Immunogenicity of COVID-19 vaccines is also a widely concerned issue. Our survey provided limited information regarding the impact of glucocorticoids and various immunosuppressive treatments on vaccine-induced immunogenicity, since serum IgG antibody levels against SARS-CoV-2 spike S1/S2 proteins were measured only in a small part of population surveyed. Previous studies showed immunogenicity was significantly impaired by glucocorticoids, immunosupressive agents, and biologics [20, 23]. So, there was a recommended paradigm for vaccination of rheumatic disease patients with the SARS-CoV-2 vaccine aimed at achieving optimal vaccine benefit without interfering with disease activity status [24].

This study has several limitations. First, as a post-vaccination survey, there were recall bias. Second, there were limited data on SLE patients with active disease activity since all the SLE patients from our study were in disease remission or with low disease activity. Third, our study had limited data on immunogenicity of COVID-19 vaccines in SLE patients.

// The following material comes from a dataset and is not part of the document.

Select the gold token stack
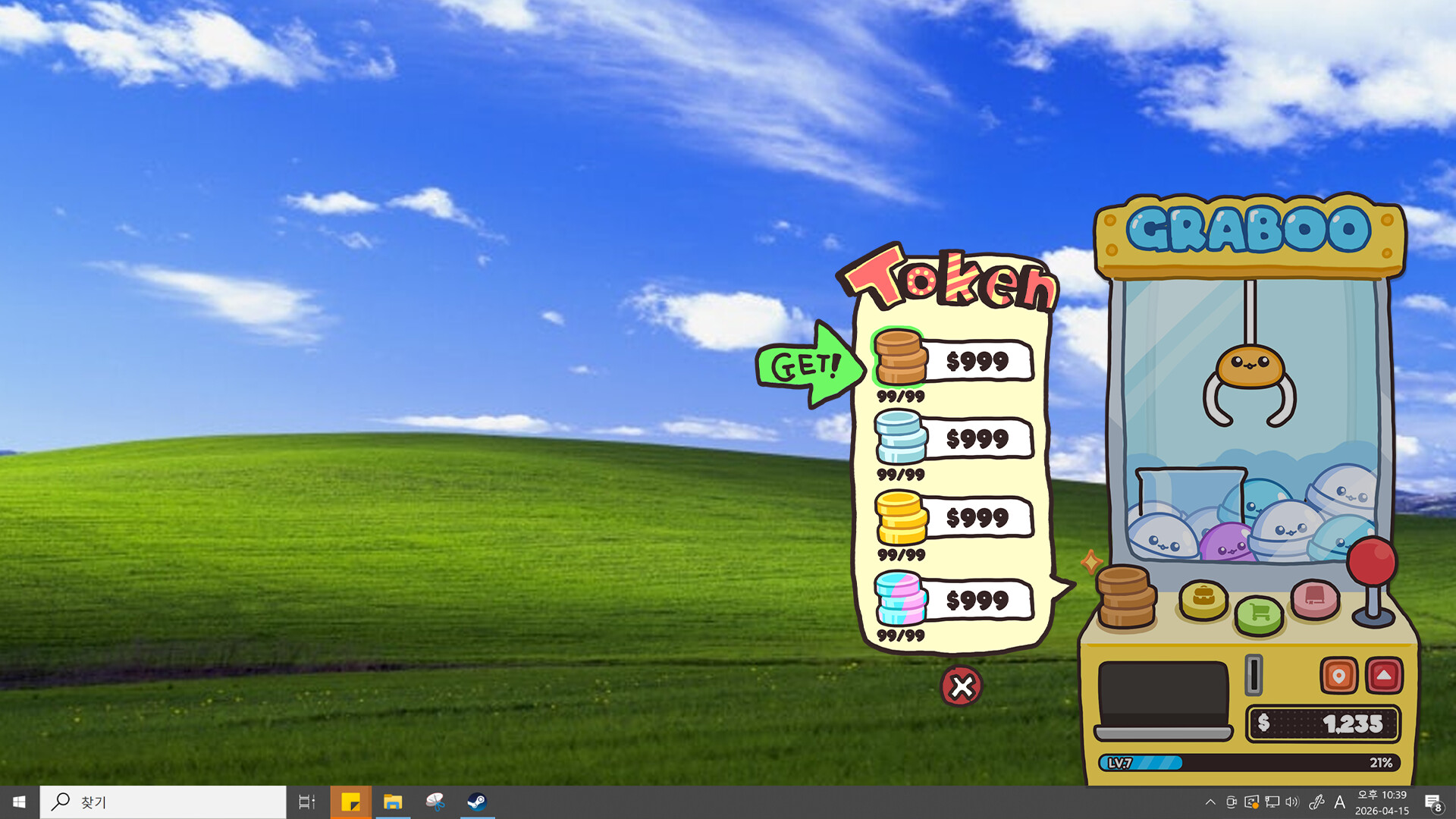 tap(900, 517)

Fourth, in the logistic regression, we did not include the smoking status [25] and some other confounders, which might be why we did not find the predictors of adverse events.

Conclusions

This post-vaccination cross-sectional survey showed SLE patients had more concerns about vaccination safety and were less willing to get vaccinated. AEs were acceptable and there were no serious or major adverse events in both SLE patients and healthy controls. In patients with SLE, the post-vaccination SLE disease activity remained stable. In total, SARS-CoV-2 inactivated vaccine was safe in stable patients with SLE.